## Description of the task
Please return every line of the records that contains the word "number".

————————

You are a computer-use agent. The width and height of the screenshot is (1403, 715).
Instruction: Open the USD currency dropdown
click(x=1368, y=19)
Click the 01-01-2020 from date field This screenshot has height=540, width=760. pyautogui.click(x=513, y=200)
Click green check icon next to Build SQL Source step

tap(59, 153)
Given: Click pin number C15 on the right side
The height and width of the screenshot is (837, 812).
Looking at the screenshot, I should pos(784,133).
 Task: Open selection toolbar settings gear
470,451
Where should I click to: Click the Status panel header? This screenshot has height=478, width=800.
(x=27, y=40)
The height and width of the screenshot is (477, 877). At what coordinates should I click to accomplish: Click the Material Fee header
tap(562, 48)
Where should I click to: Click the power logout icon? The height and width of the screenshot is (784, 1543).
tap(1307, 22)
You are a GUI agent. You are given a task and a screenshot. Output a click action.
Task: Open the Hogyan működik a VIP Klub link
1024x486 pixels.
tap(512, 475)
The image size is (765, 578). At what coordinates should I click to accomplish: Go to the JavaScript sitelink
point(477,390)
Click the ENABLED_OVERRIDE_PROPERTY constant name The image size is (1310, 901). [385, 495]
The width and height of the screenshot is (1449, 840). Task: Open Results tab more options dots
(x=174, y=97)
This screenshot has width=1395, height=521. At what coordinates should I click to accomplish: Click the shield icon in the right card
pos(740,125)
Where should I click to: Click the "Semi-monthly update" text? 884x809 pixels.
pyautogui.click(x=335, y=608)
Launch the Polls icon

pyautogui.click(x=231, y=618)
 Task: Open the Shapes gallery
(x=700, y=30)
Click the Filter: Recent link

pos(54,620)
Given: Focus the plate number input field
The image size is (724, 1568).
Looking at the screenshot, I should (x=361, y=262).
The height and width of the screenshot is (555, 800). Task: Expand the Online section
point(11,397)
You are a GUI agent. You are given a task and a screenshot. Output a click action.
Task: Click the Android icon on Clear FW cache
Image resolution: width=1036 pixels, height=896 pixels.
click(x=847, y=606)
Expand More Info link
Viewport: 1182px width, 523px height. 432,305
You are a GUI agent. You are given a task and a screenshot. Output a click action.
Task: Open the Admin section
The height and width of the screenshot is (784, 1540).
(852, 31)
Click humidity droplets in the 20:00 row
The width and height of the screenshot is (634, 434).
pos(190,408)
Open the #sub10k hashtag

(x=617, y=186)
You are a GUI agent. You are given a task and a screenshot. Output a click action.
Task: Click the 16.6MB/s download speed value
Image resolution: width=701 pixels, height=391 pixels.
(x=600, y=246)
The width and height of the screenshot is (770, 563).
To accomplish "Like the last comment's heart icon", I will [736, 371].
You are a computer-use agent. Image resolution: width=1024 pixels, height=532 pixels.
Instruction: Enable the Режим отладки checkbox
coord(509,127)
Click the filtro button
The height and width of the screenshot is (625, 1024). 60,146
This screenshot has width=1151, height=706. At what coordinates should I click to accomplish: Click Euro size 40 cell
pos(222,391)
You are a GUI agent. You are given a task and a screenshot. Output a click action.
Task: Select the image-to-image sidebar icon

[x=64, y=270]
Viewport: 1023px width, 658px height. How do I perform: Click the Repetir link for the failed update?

————————

## Response to this task
Given: Click pin number C15 on the right side
Given: Focus the plate number input field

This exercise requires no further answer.